Hallo liebe PCGH-Community, 

ich habe ein kleines Problem und benötige dringend hilfe.
Ich habe mir einen Lenovo Think-Pad B50-70 gekauft und dazu eine 250GB SSD und 8GB RAM was ich noch extra einbauen wollte und auch gemacht habe.
Anschließend wollte ich auf dem Laptop Windows 8.1 erneut (eben dieses mal auf der SSD) installieren.
Nun startet der Laptop nur mit einem schwarzen Bildschirm und ein wenig surren, nach ca einer Minute schaltet sich dieser dann ab und startet dann kurz danach wieder mit schwarzem Bildschirm usw, diese Prozedur wiederholt sich ständig. 

Ich hab den Laptop bevor ich ihn umgebaut habe normal gestartet und mich bei Windows registriert und war auch normal im Startmenü, hat alles geklappt.

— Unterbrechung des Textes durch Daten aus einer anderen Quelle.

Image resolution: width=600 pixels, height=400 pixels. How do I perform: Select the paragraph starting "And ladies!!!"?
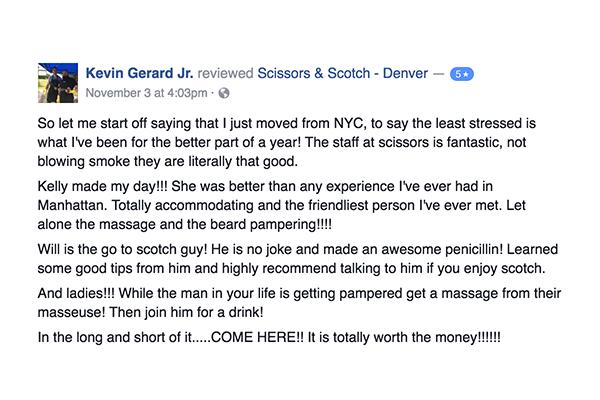tap(299, 303)
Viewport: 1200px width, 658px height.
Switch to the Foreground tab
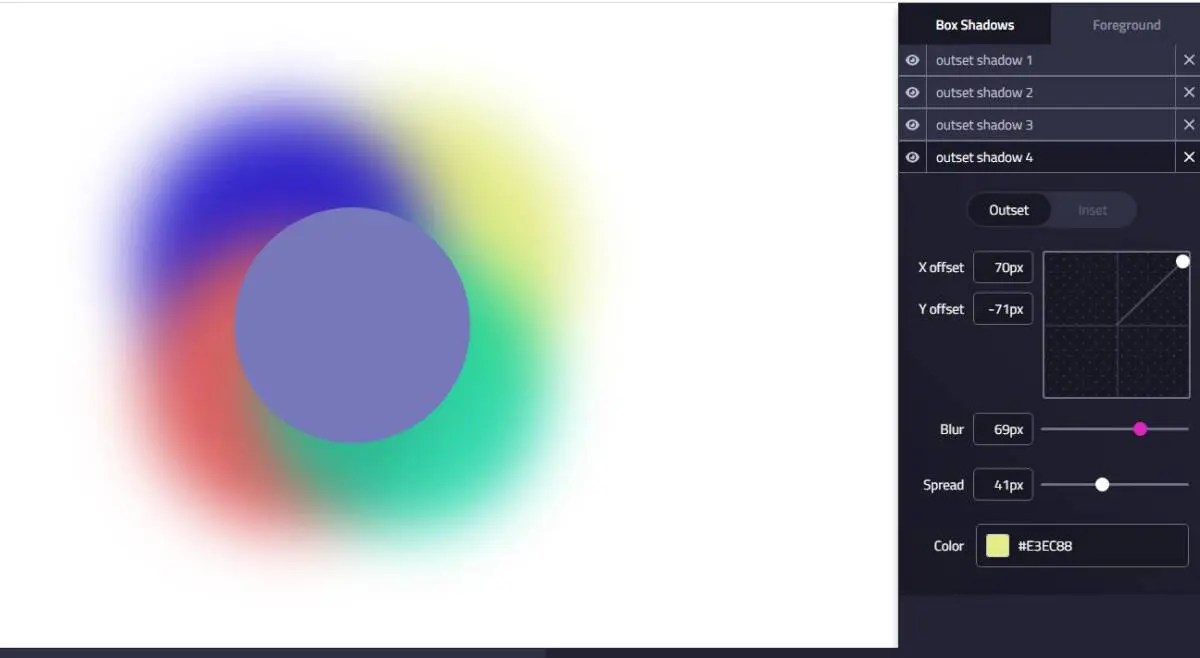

Weiß jemand vielleicht was ich falsch gemacht haben könnte oder was ich beheben muss?

Danke im Vorraus, Luca


----------



## flotus1 (6. Juli 2015)

*AW: Hilfe!!*

Zunächst mal: Durchatmen. Ram und SSD sind sogenannte CRUs, also Teile die vom Kunden gewechselt werden dürfen.
Wenn du dich nicht maximal ungeschickt angestellt hast sollte das deine Garantie nicht gefährden.
Ein paar mehr Informationen wären hilfreich:

1. Ist der Laptop nach deiner Windows-Installation jemals normal gestartet oder kam das schon beim ersten Neustart?
2. Kommst du noch ins Bios rein?
3. Hast du versucht den neuen Ram wieder auszubauen um zu sehen ob es dann läuft?
4. Hast du die alte Festplatte mit der noch vorhandenen Windows-Installation eingebaut um zu prüfen ob der Laptop damit startet?


----------



## luca96 (6. Juli 2015)

*AW: Hilfe!!*

1. Ich hab ihn vor dem Umbau gestartet und das Windows Konfiguriert und dann normal im Desktop gewesen und am Ende noch den Windows Code ausgelesen damit ich ihn auf der SSD wieder anwenden kann.
2. Nein, Laptop startet aber  nur schwarzer Bildschirm und wenig später aus und danach wieder an und so weiter wie ich gesagt habe.
3. Nein habe ich noch nicht aber das wär auch meine erste Idee gewesen.
4. Nein habe ich auch noch nicht aber das wär dann mein nächster Versuch gewesen.
Soll ich deiner Meinung nach die 3 und 4 einmal ausprobieren?


----------



## flotus1 (6. Juli 2015)

*AW: Hilfe!!*

Ja, das wäre dann ein guter Anfang.

Nur damit wir nicht aneinander vorbei reden


> 1. Ich hab ihn VOR dem Umbau gestartet und das Windows Konfiguriert und dann normal im Desktop gewesen und am Ende noch den Windows Code ausgelesen damit ich ihn auf der SSD wieder anwenden kann.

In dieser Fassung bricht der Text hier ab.